The price of an insulin product might vary from Rs 160 to around Rs 480. For instance, Eli Lilly’s 10 ml vial of monocomponent human insulin costs Rs 160.26, whereas its 3 ml prefilled pen of Humalog Kwik costs Rs 482.33.
The size of India’s insulin market is estimated at $150 million (Rs 775 crore) and is expected to grow threefold by 2015. Besides Eli Lilly, Danish firm Novo Nordisk, Pfizer and Sanofi sell imported insulin drugs. Among domestic firms, Biocon, Wockhardt and Lupin have presence in the segment.
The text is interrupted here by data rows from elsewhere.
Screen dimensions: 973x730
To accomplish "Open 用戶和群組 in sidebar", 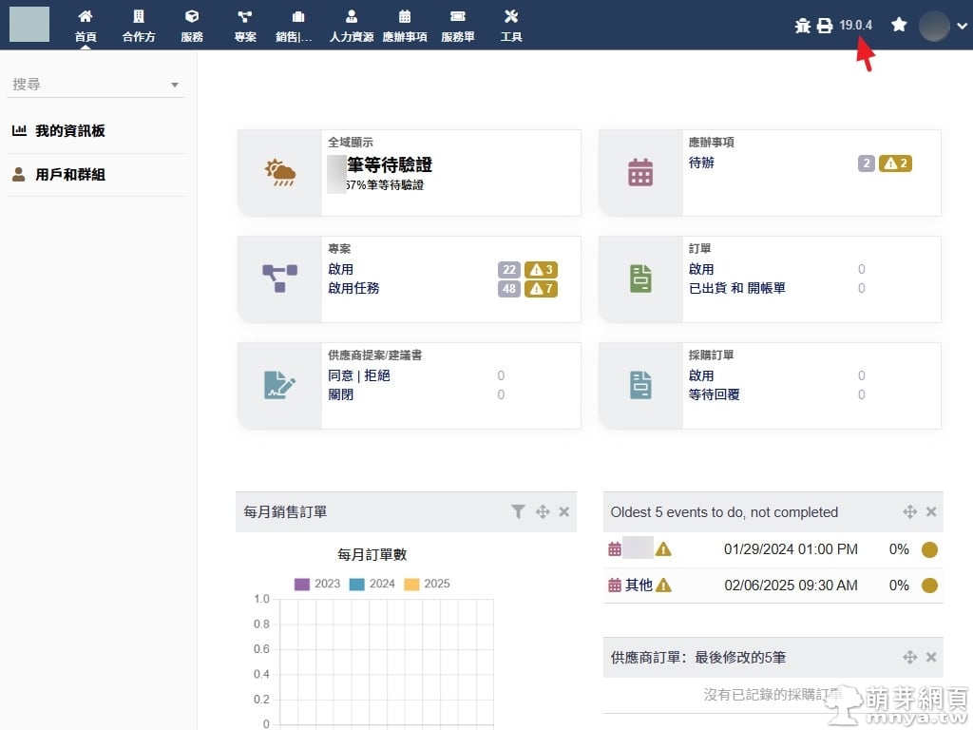I will pyautogui.click(x=70, y=175).
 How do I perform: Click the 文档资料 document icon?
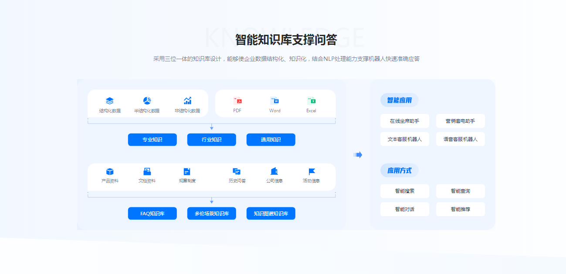147,171
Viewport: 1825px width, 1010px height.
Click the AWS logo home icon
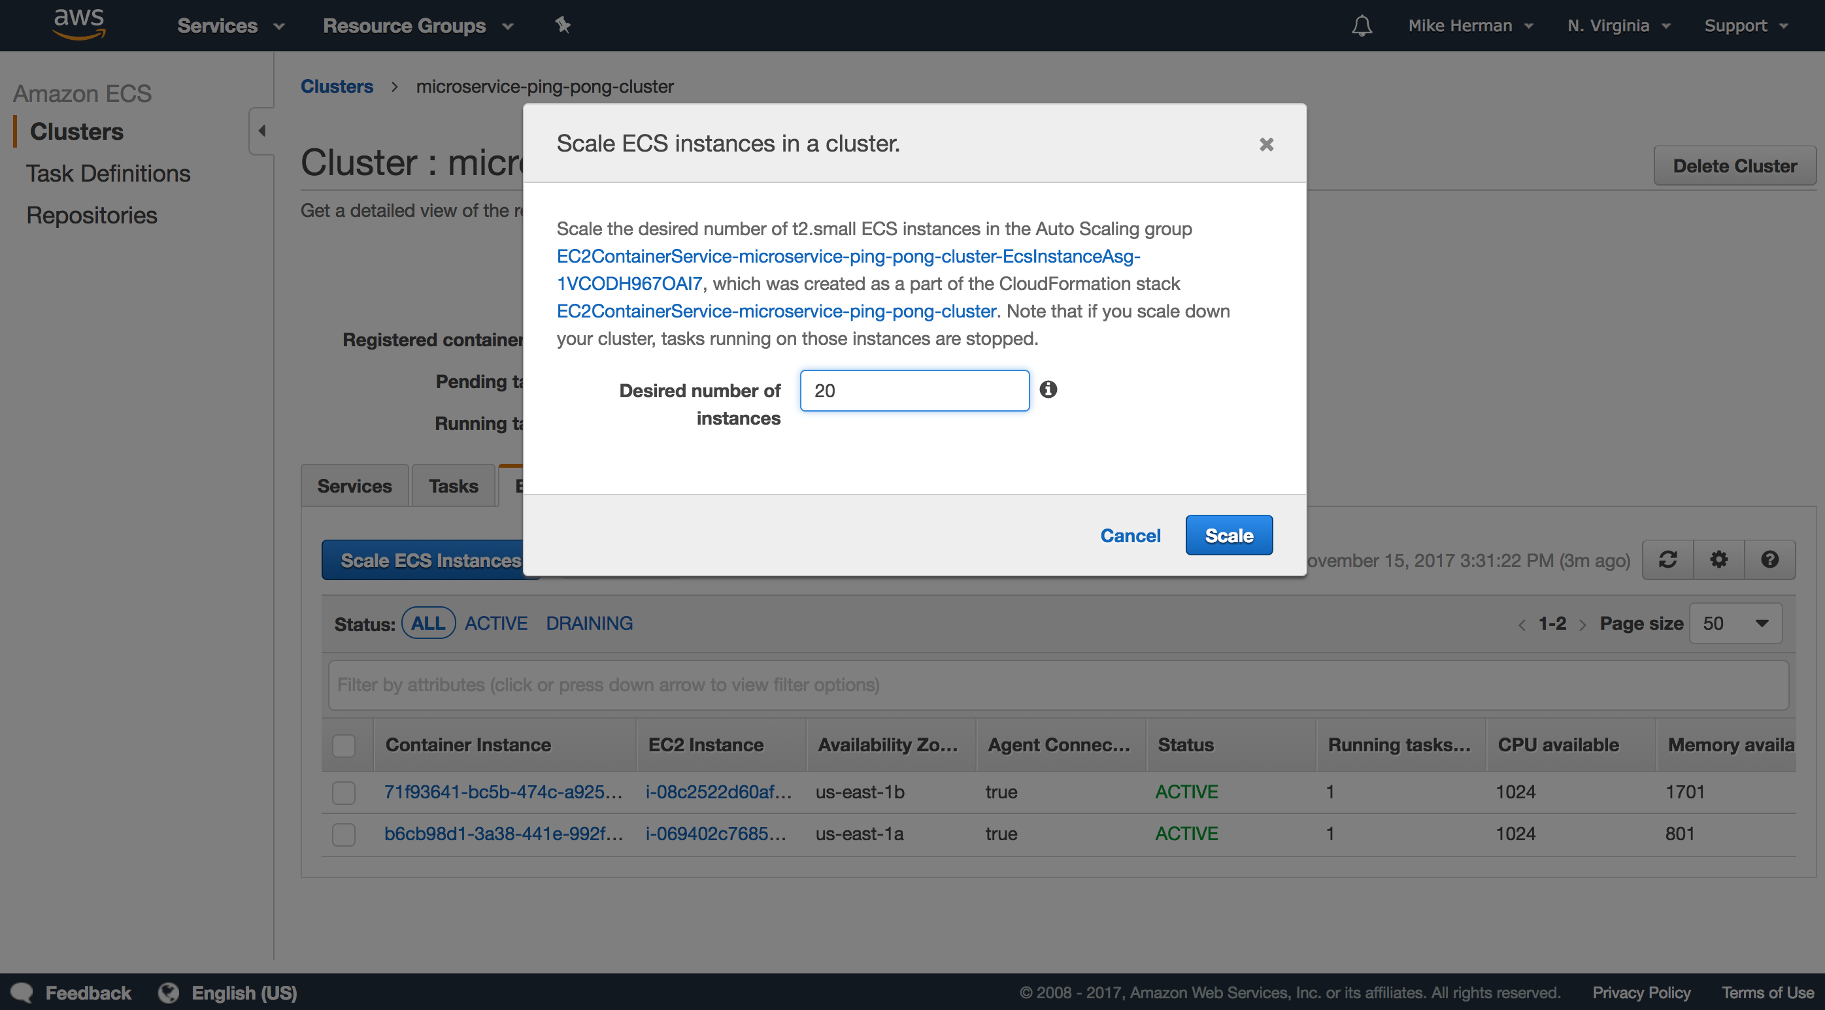click(79, 24)
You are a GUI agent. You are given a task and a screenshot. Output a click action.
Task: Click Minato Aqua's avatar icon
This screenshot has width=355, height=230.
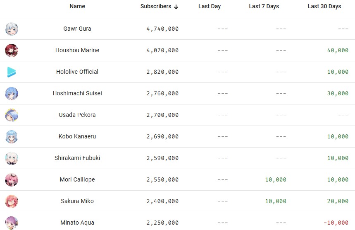(x=12, y=223)
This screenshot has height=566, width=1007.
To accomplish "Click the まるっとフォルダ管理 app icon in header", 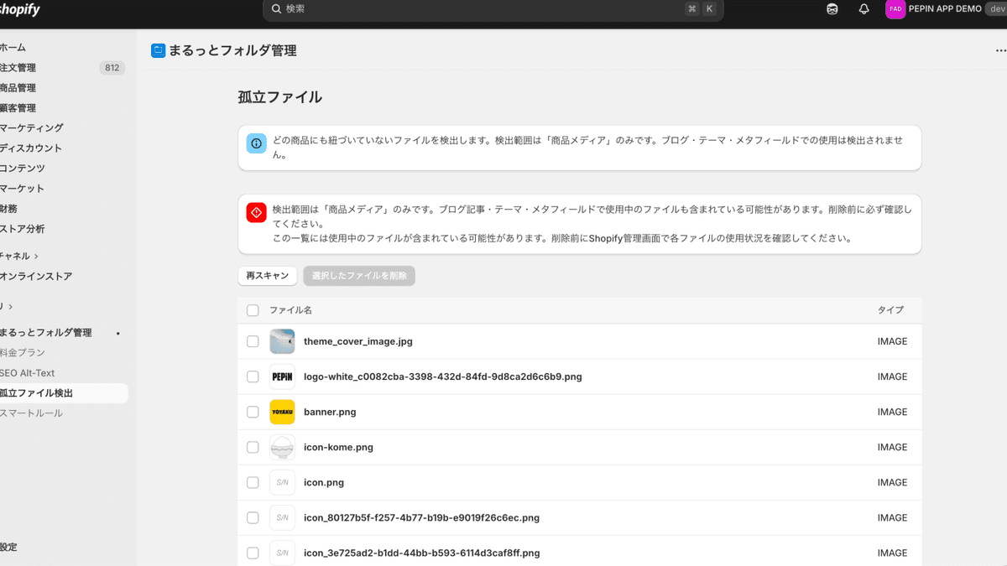I will (159, 50).
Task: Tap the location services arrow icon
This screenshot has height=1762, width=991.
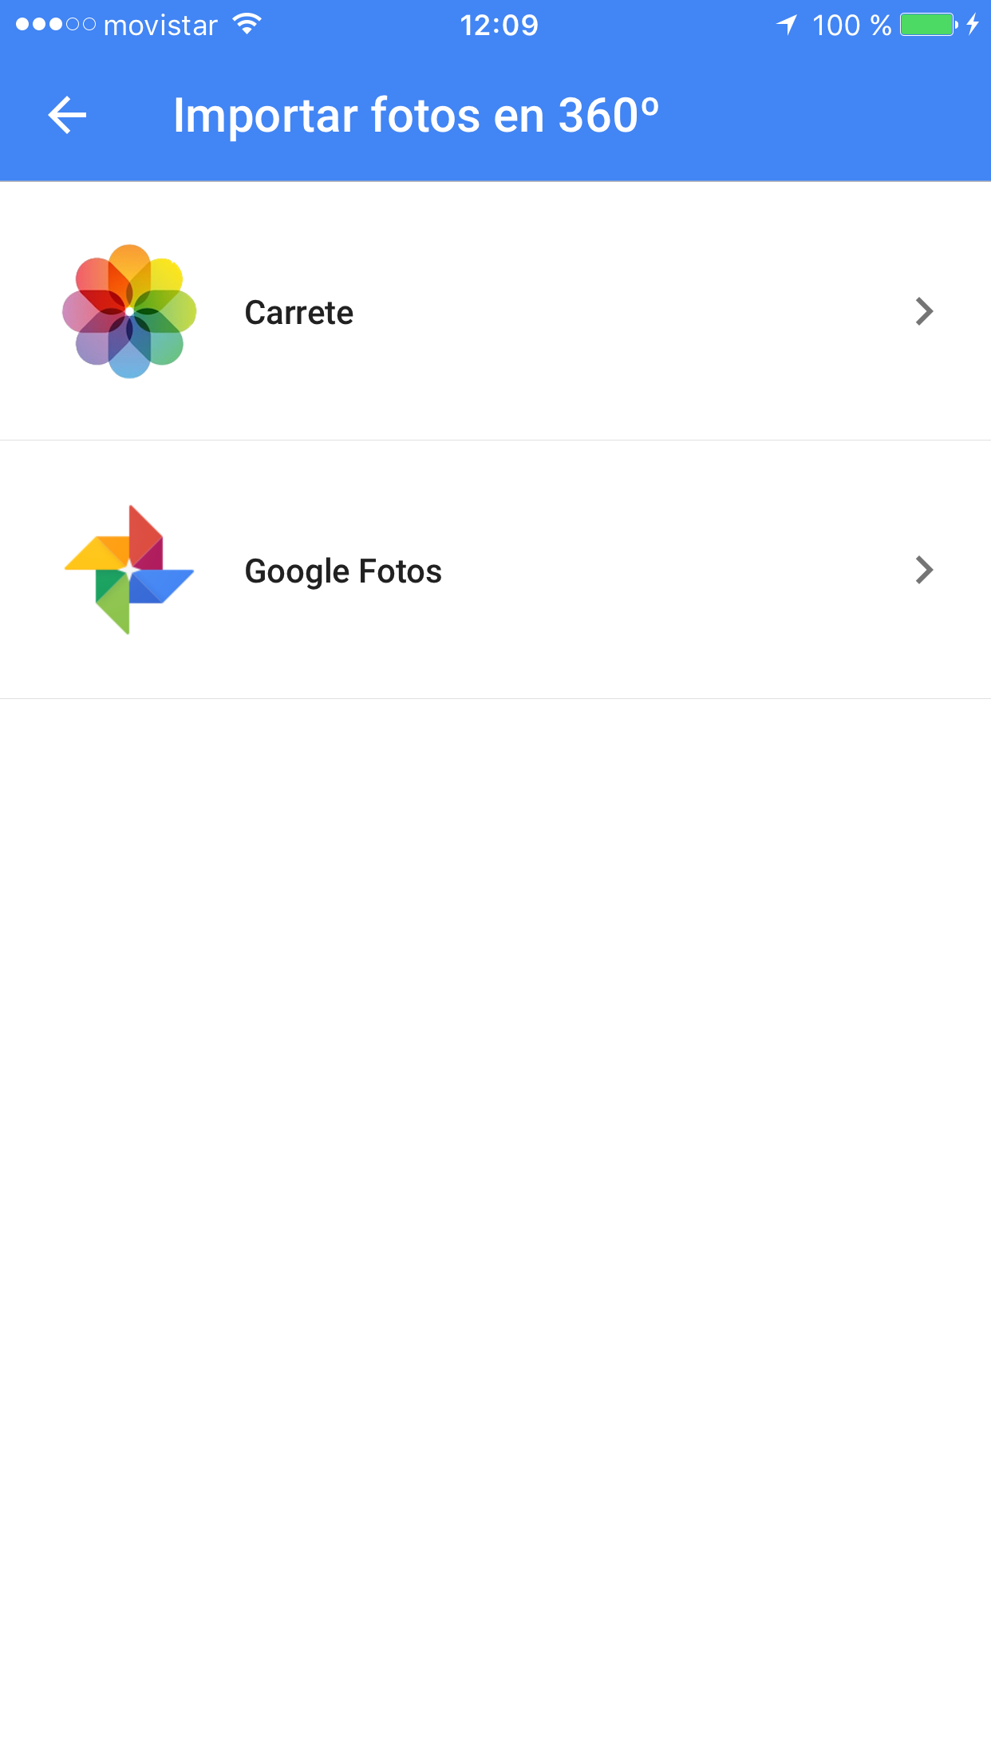Action: [x=787, y=25]
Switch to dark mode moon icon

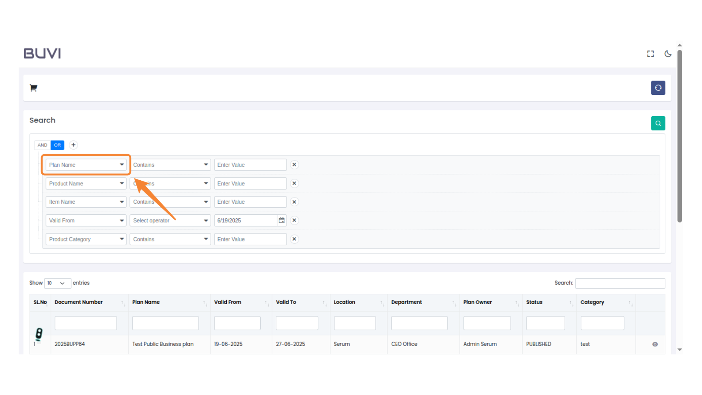pos(668,54)
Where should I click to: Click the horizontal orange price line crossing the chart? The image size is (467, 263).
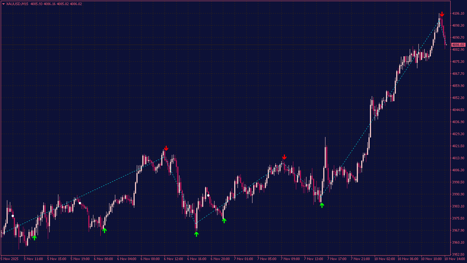pos(219,45)
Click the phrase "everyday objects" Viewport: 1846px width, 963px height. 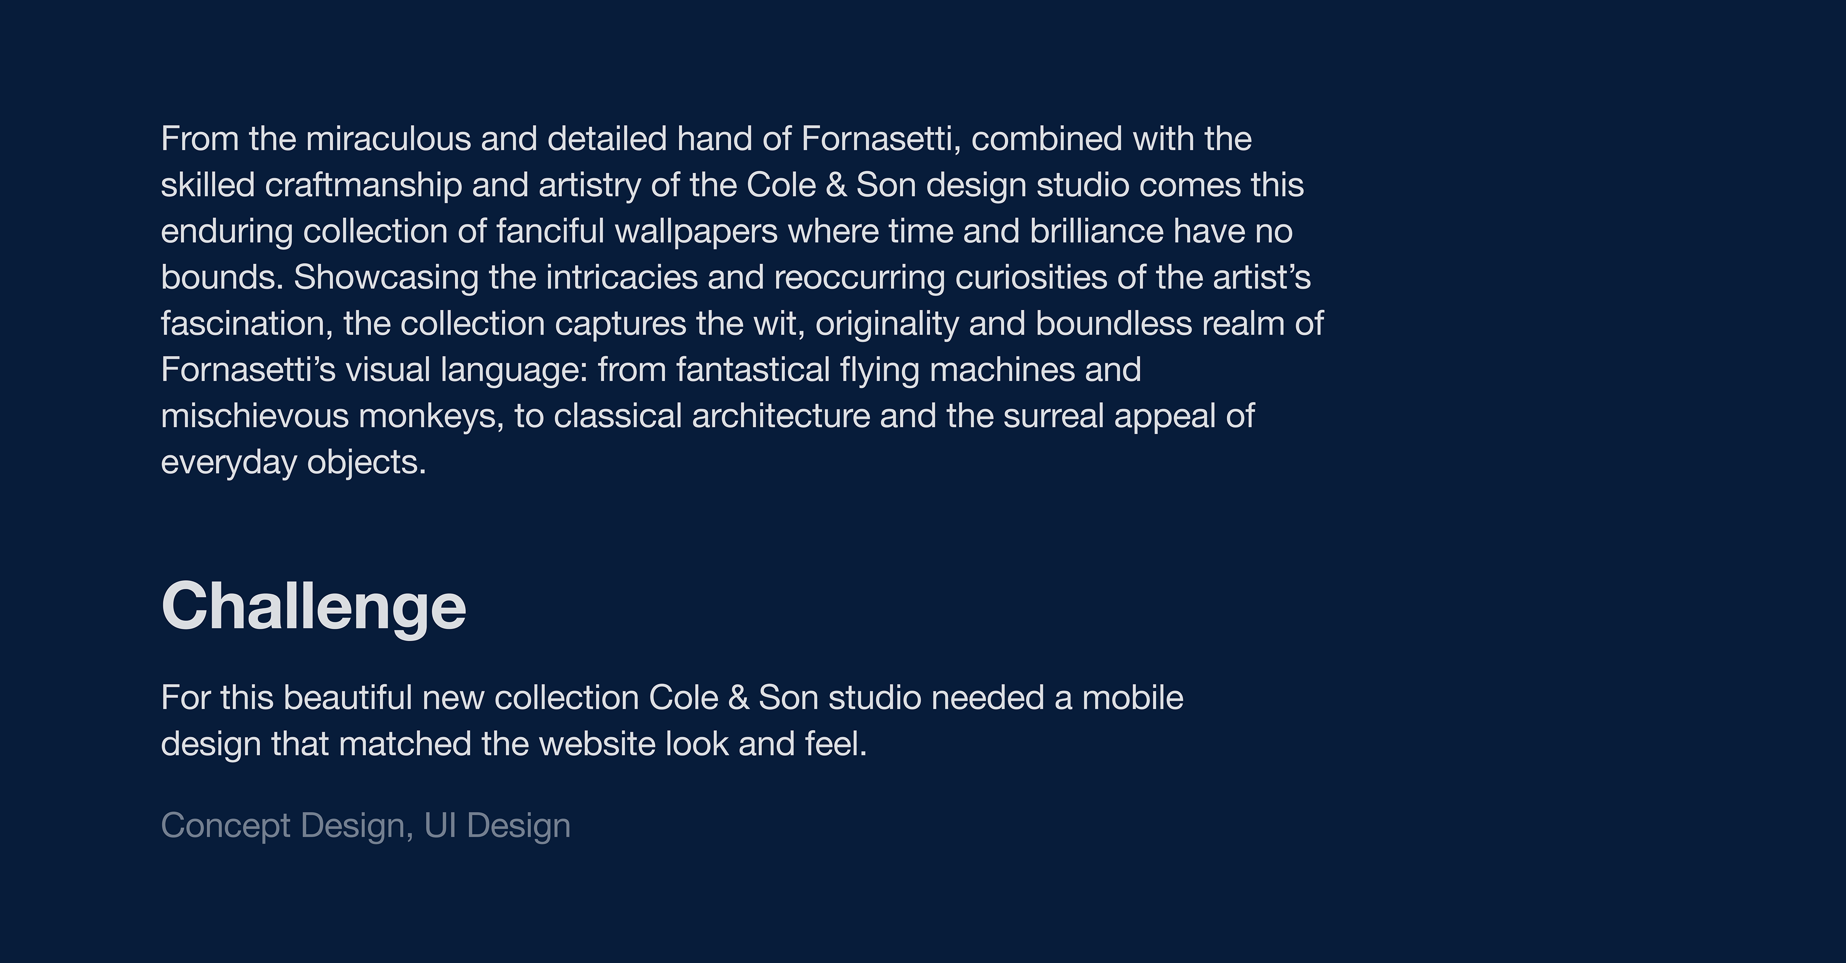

NPPA allows up to 35 per cent of the landed cost of imported drugs as manufacturers’ margin if a local alternative is available. Otherwise, it grants 50 per cent margin.
The price cut in Vitamin C-based drugs was driven by a fall in bulk drug prices, the official said. The Vitamin C market in India is pegged at Rs 150 crore. Popular products in the segment are Piramal’s Limcee, GlaxoSmithKline’s Celin and Pfizer’s Cecon. State-owned Indian Drugs and Pharmaceuticals also manufactures a Vitamin C drug, Sukcee. Besides, various other multi-vitamins also contain as a key ingredient Vitamin C, mostly used by asthmatic patients and children suffering from dental problems. Vitamin C deficiency leads to scurvy.